星野愛菜さん(以下、星野) 会社設立と共に現役アイドルや元アイドルの子がキャストを務めるアイドルカフェ「Luna Amour(ルナアムール)」をオープンして、2025年4月には、2号店「Luna Chouchou(ルナシュシュ)」もオープンします。
――星野さん自身もかつて、アイドルを経験されていたんですよね。
星野 大学2年生の時、19歳でオーディションをきっかけに事務所へ入って、アイドルの研究生としてステージデビューしたのは20歳でした。でも、元々はシンガーソングライターを目指していたんです。高校時代に歌手の絢香さんに惹かれて、大学受験では親から「MARCH以上の大学へ行けるなら芸能活動をやってもいい」と言われたので、必死に勉強して中央大学を受けました。
無事に合格して大阪からの上京後は、ヴォーカルの“師匠”に弟子入りして。そこでシンガーソングライターとしてのデビューを控えていたんですけど、ひょんなことから受けたアイドルオーディションで、以前所属していた事務所の社長から声をかけていただいたんです。「歌は何歳になっても歌えるけど、アイドルは若いうちにしかできないから経験としてやってみよう」と思い、アイドルの世界に飛び込みました。
パフォーマンスを認めてもらえず、スタッフから「存在価値がないとも言えるよ」と…
――歌の経験はもちろんあったと思いますが、ダンスの経験はあったんですか?
星野 まったくなかったので、見よう見まねで踊っていました。何を練習すればいいのか分からず、レッスンで習ったことを復習するために、毎日、4~5時間は自主練していたんです。歌もけっして得意ではなく、ボイストレーニングの経験があっても歌割りをもらえるほどではなかったし、ソロパートをいただくまではけっこう時間がかかりました。

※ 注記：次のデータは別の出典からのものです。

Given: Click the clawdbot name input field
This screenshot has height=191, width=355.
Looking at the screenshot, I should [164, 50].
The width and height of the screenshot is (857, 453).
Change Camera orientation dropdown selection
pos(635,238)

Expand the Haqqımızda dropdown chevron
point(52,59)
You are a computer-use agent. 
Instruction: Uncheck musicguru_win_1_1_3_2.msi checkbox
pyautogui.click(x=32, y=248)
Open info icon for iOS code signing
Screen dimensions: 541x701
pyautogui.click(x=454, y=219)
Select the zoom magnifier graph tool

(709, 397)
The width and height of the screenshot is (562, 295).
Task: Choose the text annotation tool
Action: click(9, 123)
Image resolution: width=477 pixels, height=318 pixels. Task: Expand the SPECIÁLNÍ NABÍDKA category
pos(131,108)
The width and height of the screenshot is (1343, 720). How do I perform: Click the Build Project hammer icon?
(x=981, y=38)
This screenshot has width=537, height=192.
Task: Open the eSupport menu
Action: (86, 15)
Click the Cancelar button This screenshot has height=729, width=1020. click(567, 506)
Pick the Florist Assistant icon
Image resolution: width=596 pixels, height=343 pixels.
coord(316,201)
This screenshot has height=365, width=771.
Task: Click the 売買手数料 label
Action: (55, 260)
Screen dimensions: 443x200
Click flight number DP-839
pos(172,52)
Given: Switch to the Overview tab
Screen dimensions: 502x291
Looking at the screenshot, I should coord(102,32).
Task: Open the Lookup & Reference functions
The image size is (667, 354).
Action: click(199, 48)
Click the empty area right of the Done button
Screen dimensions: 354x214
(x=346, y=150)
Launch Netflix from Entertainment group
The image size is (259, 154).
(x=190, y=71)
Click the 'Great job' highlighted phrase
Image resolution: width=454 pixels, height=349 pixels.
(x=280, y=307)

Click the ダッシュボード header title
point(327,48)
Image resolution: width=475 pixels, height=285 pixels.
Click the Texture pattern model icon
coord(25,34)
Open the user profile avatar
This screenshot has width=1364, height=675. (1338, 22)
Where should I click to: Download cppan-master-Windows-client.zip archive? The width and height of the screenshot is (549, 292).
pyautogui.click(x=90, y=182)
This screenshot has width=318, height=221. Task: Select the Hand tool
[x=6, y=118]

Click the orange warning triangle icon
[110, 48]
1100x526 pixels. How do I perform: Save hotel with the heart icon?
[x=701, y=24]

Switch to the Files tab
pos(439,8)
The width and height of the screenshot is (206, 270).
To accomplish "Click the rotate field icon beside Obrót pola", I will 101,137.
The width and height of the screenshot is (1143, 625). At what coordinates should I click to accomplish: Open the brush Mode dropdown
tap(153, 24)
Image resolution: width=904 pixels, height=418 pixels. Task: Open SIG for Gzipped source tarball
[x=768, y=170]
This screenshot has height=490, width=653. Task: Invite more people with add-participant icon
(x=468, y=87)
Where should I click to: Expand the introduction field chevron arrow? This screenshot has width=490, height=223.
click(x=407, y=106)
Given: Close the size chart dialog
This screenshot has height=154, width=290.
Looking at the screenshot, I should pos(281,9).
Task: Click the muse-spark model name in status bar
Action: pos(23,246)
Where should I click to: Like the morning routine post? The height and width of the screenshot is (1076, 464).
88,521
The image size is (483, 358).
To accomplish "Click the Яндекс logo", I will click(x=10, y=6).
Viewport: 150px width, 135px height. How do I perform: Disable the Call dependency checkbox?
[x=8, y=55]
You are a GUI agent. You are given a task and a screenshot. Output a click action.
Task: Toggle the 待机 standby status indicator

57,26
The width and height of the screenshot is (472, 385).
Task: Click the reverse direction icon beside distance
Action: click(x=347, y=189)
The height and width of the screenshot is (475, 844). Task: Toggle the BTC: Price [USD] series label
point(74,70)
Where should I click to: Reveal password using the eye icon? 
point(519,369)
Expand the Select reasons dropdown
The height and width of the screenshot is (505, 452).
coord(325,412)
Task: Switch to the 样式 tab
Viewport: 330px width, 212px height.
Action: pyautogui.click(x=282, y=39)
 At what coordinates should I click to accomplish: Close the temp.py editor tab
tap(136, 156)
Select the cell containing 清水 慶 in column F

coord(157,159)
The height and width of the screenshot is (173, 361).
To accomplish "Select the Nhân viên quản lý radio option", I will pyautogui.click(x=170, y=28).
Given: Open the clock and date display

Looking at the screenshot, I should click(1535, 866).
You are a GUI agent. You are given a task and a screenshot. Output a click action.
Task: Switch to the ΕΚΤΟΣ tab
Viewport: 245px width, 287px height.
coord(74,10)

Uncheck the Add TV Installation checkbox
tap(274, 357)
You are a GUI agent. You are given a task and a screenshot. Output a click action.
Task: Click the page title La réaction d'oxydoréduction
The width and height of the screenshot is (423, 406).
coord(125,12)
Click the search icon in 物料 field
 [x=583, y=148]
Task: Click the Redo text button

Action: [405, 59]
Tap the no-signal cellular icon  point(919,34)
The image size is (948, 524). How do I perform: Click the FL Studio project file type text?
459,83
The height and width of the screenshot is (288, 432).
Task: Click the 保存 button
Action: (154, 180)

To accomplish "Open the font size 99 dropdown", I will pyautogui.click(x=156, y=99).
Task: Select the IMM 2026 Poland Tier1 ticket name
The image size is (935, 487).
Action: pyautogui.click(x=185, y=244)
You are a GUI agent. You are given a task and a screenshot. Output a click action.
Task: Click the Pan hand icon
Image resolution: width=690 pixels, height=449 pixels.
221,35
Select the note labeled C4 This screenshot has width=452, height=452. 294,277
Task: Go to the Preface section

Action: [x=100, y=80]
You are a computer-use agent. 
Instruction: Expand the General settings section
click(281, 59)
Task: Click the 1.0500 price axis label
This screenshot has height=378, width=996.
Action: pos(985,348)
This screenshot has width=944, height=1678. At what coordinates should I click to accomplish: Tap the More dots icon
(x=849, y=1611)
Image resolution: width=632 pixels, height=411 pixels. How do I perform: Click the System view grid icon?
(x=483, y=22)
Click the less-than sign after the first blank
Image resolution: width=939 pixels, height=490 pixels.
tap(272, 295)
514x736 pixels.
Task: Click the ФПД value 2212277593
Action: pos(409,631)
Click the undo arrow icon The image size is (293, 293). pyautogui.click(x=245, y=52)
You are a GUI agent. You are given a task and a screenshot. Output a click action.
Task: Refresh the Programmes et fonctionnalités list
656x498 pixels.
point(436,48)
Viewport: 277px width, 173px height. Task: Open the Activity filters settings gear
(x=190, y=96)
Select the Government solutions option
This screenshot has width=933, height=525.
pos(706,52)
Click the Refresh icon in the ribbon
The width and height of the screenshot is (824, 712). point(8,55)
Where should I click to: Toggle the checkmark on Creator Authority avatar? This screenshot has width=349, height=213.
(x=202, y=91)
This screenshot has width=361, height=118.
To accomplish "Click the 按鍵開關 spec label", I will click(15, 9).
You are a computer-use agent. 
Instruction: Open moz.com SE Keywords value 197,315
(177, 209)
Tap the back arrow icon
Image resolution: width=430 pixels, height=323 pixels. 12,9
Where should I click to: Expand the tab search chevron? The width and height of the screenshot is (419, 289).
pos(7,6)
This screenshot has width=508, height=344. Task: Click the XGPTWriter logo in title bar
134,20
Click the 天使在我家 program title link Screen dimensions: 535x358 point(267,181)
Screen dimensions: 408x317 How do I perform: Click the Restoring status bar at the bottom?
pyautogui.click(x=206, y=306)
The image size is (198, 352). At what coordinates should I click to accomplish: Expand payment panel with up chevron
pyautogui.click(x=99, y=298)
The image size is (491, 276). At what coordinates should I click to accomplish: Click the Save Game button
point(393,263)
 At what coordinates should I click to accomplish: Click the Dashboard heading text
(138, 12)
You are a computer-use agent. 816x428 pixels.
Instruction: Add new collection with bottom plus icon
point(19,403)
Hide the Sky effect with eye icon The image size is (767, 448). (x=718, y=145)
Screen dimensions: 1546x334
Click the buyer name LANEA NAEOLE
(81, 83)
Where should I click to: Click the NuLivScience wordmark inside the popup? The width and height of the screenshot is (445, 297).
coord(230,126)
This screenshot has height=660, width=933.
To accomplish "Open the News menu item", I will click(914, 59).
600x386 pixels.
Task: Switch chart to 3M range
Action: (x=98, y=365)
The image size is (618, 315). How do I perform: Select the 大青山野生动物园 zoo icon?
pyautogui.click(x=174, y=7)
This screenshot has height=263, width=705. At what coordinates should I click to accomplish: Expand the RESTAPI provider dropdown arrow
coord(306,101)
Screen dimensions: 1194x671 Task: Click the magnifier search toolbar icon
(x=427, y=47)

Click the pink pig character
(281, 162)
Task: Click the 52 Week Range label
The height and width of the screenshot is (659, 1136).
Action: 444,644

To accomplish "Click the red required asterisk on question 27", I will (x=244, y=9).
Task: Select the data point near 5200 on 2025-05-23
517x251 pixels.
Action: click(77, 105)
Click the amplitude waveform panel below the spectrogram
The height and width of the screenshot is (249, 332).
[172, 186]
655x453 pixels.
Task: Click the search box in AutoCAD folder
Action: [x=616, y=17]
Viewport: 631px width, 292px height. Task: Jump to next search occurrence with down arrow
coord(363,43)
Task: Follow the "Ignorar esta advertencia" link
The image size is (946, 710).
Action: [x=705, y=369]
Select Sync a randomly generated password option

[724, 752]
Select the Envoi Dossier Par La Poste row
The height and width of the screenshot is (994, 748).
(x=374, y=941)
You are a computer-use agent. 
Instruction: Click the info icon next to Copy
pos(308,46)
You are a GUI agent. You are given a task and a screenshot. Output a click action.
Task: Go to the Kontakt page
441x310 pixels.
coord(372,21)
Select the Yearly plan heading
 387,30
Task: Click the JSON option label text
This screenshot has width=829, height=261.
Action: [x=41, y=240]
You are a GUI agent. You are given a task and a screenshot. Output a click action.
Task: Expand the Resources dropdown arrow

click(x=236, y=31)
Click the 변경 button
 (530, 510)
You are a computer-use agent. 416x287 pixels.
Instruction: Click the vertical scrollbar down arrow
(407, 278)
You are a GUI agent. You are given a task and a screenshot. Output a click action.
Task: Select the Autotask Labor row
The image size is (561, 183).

――アイドルとして、いわゆるプロの洗礼を浴びたんですね。
星野 パフォーマンスを認めてもらえない期間が長くて、私を見に来てくださるファンの方もつかず、当時のスタッフさんからは「存在価値がないとも言えるよ」と言われたんです。正直、傷ついたんですけど、誰かを元気づけたくてステージに立っているのに、求められないのであれば「意味がない」とその一言でハッとしました。
「できる限り、アイドルに時間を費やしたい」1時間しか寝ないで芸能と学業を両立したことも…
――アイドル活動と大学生活の両立で、苦労もあったのではないでしょうか?
星野 意外となくて、大学は1~2年生で必要な単位をすべて取っていたし、3~4年生はゼミで通う程度でした。特に、アイドルになってからは「できる限り、アイドルに時間を費やしたい」と思って、頑張って勉強したんです。でも、卒論提出までの1ヶ月間はしんどかったですね。
ゼミのある日は自宅から大学まで片道2時間かけて通い、15~16時ごろにスタートするレッスンも穴をあけたくなくて、卒論は他のゼミ仲間との共同研究だったので「ゴメン!」と言って、大学を飛び出していました。毎日の睡眠時間は1時間ほどで、レッスンやライブ本番のあとは自宅でせこせこと卒論を書き、留年もせずに卒業するという親との約束を果たしました。
――無事に大学を卒業して、研究生からグループアイドルのメンバーに昇格したんですね。
星野 研究生のときは昇格のチャンスをことごとく逃して、ようやく正規グループとしてデビューできました。でも、手放しで喜んでいたわけではなかったです。
研究生を2グループに分けてのデビューとなり、ファンの方から「人気のない方のグループに入ったね」と言われたのが悔しくて「絶対に売れてやる」と意気込んでいて。リーダーを任されたので、メンバーを鼓舞しながら休日返上で体力を付けるために走り込んだり、まさに青春でした。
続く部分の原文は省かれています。